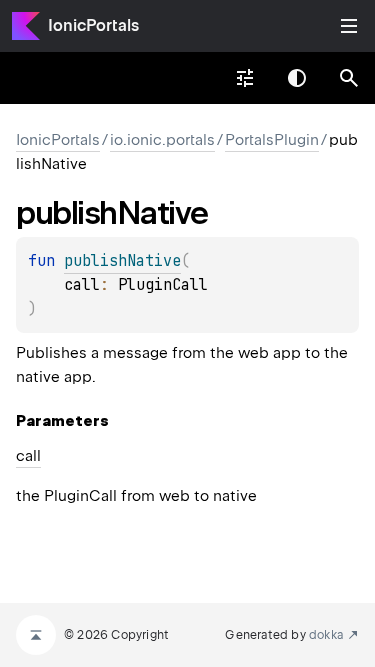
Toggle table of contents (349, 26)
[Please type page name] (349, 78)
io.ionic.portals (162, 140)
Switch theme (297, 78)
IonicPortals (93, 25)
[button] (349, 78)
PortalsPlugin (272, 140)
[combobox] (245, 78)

*-*-*

TASK OBJECTIVE -
Write down all the entries exactly, but not the pictures they hold.

RESULT FOR THIS TASK -
Toggle table of contents (349, 26)
[Please type page name] (349, 78)
io.ionic.portals (162, 140)
Switch theme (297, 78)
IonicPortals (93, 25)
[button] (349, 78)
PortalsPlugin (272, 140)
[combobox] (245, 78)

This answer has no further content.